We'll use Qwen3-VL which supports multi-image inputs with interleaved text.

In [None]:
# Load model and processor
model, processor = load("mlx-community/Qwen3-VL-2B-Instruct-4bit")
config = model.config

## Example 1: Basic Interleaved Text and Images

In this example, we'll compare two images by adding text labels before each image. This helps the model understand which image is which when analyzing them.

In [None]:
# Define images to compare
images = ["images/cats.jpg", "images/desktop_setup.png"]

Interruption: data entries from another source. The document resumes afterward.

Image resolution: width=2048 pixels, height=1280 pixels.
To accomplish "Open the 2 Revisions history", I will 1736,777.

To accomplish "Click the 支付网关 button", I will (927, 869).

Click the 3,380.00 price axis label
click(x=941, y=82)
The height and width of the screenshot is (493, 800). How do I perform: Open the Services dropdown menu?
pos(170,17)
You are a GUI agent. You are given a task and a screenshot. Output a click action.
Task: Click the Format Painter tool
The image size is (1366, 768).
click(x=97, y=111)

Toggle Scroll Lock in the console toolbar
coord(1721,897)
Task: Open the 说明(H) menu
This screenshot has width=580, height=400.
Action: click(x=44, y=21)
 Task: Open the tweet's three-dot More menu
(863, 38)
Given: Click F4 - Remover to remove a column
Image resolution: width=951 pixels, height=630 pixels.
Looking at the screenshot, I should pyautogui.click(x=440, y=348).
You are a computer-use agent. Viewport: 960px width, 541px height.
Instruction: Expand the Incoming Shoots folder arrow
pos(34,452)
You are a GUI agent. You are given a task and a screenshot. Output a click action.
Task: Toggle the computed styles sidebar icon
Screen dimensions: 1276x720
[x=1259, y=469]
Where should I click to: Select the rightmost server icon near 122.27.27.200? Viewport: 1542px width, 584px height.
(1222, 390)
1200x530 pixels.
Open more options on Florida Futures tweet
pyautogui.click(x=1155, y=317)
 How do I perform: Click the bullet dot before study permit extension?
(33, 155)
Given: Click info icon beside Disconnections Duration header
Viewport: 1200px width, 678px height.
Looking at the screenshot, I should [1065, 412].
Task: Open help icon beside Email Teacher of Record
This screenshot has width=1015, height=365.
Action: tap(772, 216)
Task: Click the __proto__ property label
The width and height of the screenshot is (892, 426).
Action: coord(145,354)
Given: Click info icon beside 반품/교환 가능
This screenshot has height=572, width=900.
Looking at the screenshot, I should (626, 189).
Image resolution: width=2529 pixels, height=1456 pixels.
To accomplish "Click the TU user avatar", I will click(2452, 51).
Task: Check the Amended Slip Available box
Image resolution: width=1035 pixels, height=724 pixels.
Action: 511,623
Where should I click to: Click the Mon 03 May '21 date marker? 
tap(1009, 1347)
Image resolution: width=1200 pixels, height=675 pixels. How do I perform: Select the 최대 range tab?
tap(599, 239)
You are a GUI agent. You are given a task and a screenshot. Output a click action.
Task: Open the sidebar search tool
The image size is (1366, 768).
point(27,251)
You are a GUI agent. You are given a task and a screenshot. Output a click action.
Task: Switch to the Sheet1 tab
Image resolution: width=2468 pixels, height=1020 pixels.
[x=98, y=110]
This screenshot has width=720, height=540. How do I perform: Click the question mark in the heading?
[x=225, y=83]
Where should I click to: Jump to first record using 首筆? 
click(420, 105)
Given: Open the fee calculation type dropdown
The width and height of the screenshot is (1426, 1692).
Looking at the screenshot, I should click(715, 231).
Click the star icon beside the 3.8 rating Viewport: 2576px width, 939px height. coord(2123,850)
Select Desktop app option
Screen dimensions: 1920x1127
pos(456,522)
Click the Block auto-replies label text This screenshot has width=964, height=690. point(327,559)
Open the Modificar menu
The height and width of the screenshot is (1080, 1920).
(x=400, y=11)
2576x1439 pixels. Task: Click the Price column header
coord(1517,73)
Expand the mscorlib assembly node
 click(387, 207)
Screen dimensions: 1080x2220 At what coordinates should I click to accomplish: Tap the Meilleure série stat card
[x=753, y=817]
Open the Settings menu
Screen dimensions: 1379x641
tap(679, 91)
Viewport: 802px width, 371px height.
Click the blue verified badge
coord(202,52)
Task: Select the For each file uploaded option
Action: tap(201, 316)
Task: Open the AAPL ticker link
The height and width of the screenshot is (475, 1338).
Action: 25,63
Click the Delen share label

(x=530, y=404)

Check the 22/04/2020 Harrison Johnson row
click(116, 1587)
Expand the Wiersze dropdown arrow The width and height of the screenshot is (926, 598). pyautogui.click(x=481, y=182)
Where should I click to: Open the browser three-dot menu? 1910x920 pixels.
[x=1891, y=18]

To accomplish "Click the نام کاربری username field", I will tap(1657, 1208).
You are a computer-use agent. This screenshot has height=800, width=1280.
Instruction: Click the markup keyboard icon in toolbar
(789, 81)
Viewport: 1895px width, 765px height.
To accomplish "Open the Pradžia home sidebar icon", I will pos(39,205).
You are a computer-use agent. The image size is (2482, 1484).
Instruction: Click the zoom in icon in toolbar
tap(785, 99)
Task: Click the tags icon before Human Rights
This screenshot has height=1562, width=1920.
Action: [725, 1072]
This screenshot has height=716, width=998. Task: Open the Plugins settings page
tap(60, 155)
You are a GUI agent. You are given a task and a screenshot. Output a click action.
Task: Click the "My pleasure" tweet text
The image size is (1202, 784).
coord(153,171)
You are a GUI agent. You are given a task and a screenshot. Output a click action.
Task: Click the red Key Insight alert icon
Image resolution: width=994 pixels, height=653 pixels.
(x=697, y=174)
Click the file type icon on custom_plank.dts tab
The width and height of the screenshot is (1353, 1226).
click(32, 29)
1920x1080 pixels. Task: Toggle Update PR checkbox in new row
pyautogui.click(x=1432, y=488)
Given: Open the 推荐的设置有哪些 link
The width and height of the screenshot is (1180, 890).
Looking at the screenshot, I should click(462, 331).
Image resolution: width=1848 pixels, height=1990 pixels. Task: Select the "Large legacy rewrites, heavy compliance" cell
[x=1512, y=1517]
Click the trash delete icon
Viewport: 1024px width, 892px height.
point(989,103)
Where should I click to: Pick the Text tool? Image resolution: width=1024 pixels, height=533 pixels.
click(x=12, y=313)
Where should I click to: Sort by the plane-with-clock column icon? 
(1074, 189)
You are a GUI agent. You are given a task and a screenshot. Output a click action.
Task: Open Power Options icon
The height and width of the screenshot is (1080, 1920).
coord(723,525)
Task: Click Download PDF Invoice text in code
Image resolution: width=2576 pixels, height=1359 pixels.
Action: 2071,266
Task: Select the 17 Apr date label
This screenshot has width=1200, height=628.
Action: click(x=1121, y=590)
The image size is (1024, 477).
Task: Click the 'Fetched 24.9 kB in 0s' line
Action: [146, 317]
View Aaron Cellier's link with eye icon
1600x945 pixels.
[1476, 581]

# Create message with interleaved text and image placeholders
messages = [
    {
        "role": "user",
        "content": [
            {"type": "text", "text": "Here is image1.jpg:"},
            {"type": "image"},
            {"type": "text", "text": "Here is image2.png:"},
            {"type": "image"},
            {"type": "text", "text": "What are the main differences between image1.jpg and image2.png?"}
        ]
    }
]

print("Message structure:")
print(messages)

In [None]:
# Apply chat template
prompt = get_chat_template(
    processor,
    messages,
    add_generation_prompt=True
)

print("\nFormatted prompt:")
print(prompt)

In [None]:
# Generate response
output = generate(
    model,
    processor,
    prompt,
    images,
    max_tokens=500,
    temperature=0.7,
    verbose=True
)

## Example 2: Advanced Example with Metadata

This example demonstrates adding rich metadata to images, such as:
- Filenames
- Timestamps
- GPS coordinates
- Other contextual information

This is particularly useful for tasks like:
- Clustering photos by location or time
- Analyzing photo collections
- Creating photo albums or timelines

In [None]:
# Create message with detailed metadata for each image
messages_with_metadata = [
    {
        "role": "user",
        "content": [
            {"type": "text", "text": "This is cats.jpg, it was taken at 8am on 4/4/2024 at GPS coordinates (37.7749, -122.4194):"},
            {"type": "image"},
            {"type": "text", "text": "This is desktop_setup.png, it was taken at 2pm on 4/4/2024 at GPS coordinates (37.7750, -122.4195):"},
            {"type": "image"},
            {"type": "text", "text": "Based on the timestamps and locations, please analyze these images and determine if they might be from the same location or event. What common themes or differences do you notice?"}
        ]
    }
]

print("Message structure with metadata:")
print(messages_with_metadata)

In [None]:
# Apply chat template
prompt_with_metadata = get_chat_template(
    processor,
    messages_with_metadata,
    add_generation_prompt=True
)

print("\nFormatted prompt with metadata:")
print(prompt_with_metadata)

In [None]:
# Generate response
output_with_metadata = generate(
    model,
    processor,
    prompt_with_metadata,
    images,
    max_tokens=500,
    temperature=0.7,
    verbose=True
)

## Example 3: Multiple Images with Individual Descriptions

You can also use this pattern to provide individual descriptions or questions for each image before asking a comprehensive question.

In [None]:
# Create message with individual context for each image
messages_individual = [
    {
        "role": "user",
        "content": [
            {"type": "text", "text": "First image - a cozy indoor scene:"},
            {"type": "image"},
            {"type": "text", "text": "Second image - a workspace setup:"},
            {"type": "image"},
            {"type": "text", "text": "What is the overall mood or atmosphere conveyed by these two environments? How might they complement each other in a home?"}
        ]
    }
]

# Apply chat template
prompt_individual = get_chat_template(
    processor,
    messages_individual,
    add_generation_prompt=True
)

# Generate response
output_individual = generate(
    model,
    processor,
    prompt_individual,
    images,
    max_tokens=500,
    temperature=0.7,
    verbose=True
)

## Key Takeaways

1. **Message Structure**: Use a list of dictionaries in the `content` field with alternating `{"type": "text", "text": "..."}` and `{"type": "image"}` entries.

2. **Order Matters**: The order of text and images in the content list determines how they are presented to the model.

3. **Flexible Formatting**: You can add as many text segments as needed between images to provide context, labels, or metadata.

4. **Use Cases**:
   - Comparing images with labels ("image1" vs "image2")
   - Adding metadata (timestamps, locations, filenames)
   - Providing individual context for each image
   - Structuring complex multi-image queries

5. **Model Support**: This pattern works with models that support multi-image inputs, such as Qwen3-VL, Pixtral, and others listed in the model configuration.